I caught some snippets. Regarding Israelis talking (from the Israeli point of view) much more than Palestinians. Needless to say, this is ridiculous and almost funny! I noticed again and again and again how Palestinians/Arab speakers get to talk far more than Israelis on the BBC news.
On top of that, the Israeli speakers are constantly challenged and attacked whereas the Palestinian/Arab ones are usually left to expound their views and go on endlessly even when their propaganda must be recognised as outright lies by thr BBC presenter.
As if this isn’t enough, a favourite (and rather disgusting) trick of the BBC was to invite so-called experts to explain the situation. These ‘experts’ were treated as though they’re objective rather than “the point of view of one of the sides”. Unsurprisingly, these ‘experts’ usually just happened to be Palestinian or Arab and just happen to side with the pro-Palestinian view.
If this ridiculous study of Glasgow University really claims that Israelis talk more than Palestinians in the BBC (and I’m far from sure that the study claims that) then there are a number of tricks they had at their disposal in order to cook up these figures. They probably measures Israeli speakers as opposed to Palestinian voices rather than Israeli speakers as opposed to Palestinian+(other)Arab voices. A neat trick.
It probably also discounts the time spent inside news reports which includes interviews with ‘the man in the street’ – usually a Palestinian – since that’s the side which interests them. It might also not bother to count the minutes of the so called ‘experts’ and the extreme bias used in choosing them. Use tricks such as this, hey presto! They can, without directly lying, turn the figures right on their head.

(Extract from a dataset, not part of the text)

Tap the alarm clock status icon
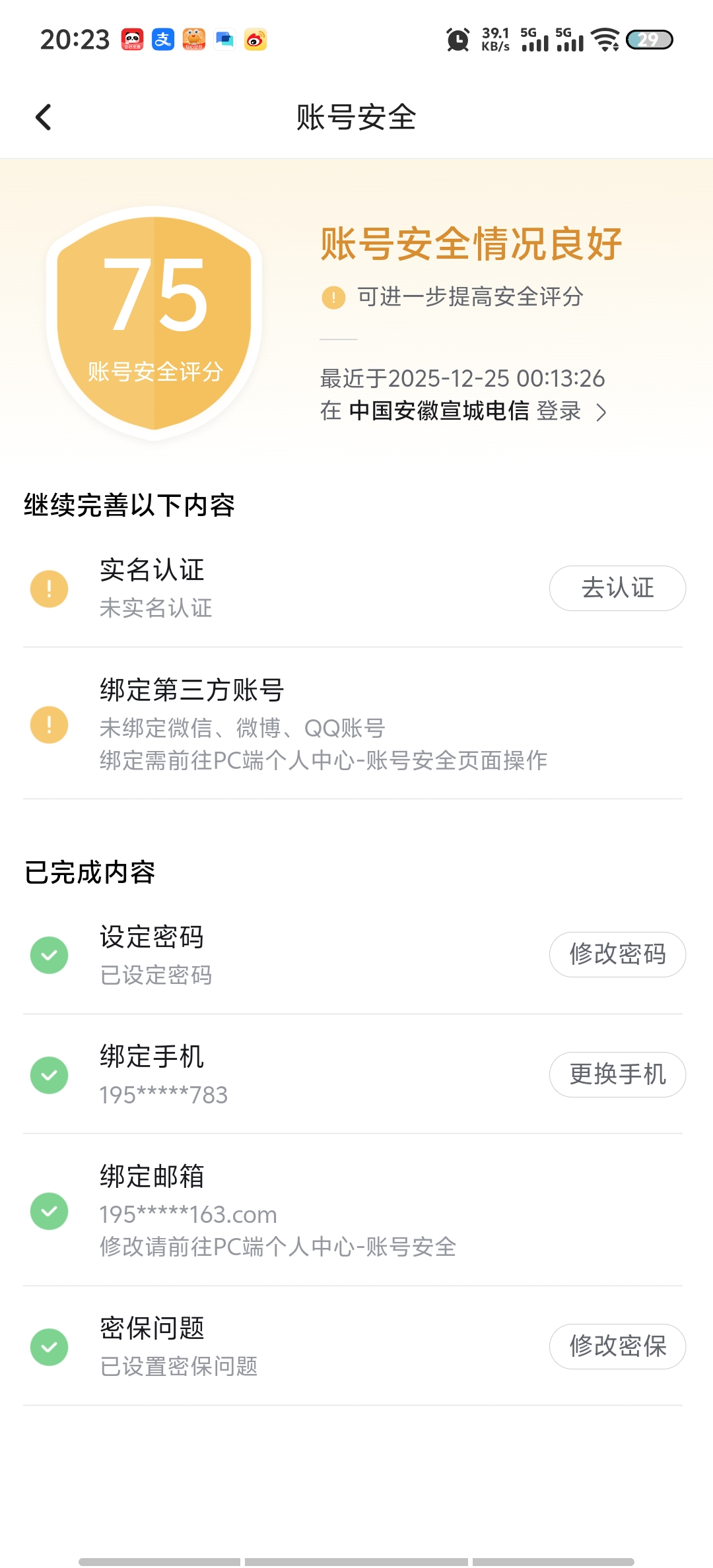(x=458, y=40)
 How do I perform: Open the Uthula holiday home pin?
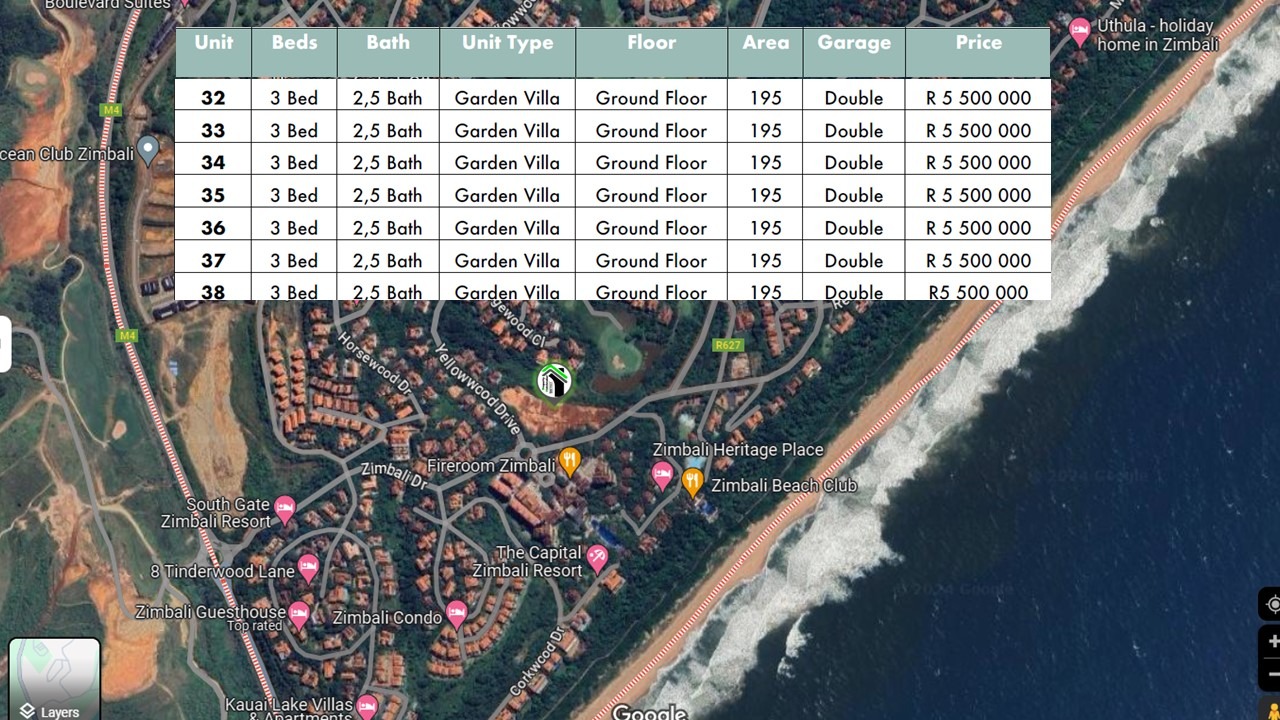[x=1080, y=31]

I caught another snippet, from ‘steve’ in which it seems he was talking about how people are left un-aware that Israel took over ‘Palestinian’ land in 67′ or ‘made Arabs move’ in 48. Interestingly, he doesn’t mention that the land is not “Palestinian” at all (people are not aware of that) nor does he (nor the study, presumably) mention that people are not aware of how these situations came about: namely, of Arab military agression to destroy Israel and kill the Jews (or throw them into the sea, as they liked to say) in 48 and in 67 (Egypt’s throwing the UN peacekeeping troops out of the Sinai in preperation for attack).
I could go on and on.
Finally, I recall some study (am almost sure this was by Glasgow University) in 2002. That ridiculous excuse for a study claimed that the media in Britain show a ‘pro-Israel bias’ in describing Israeli military actions as a retaliation for Palestinian actions. The ‘study’ thought that by describing Israel’s actions this way, the media is taking Israel’s view point. This is quite amusing really:) I guess they’d have liked Israel’s military actions to seem like random attacks based on nothing
In actual fact, only some of Israel’s actions were ‘retaliatory’ – such as blowing up a lone and empty Palestinian security building in response to the Palestinians blowing up a crowded bus inside Israel.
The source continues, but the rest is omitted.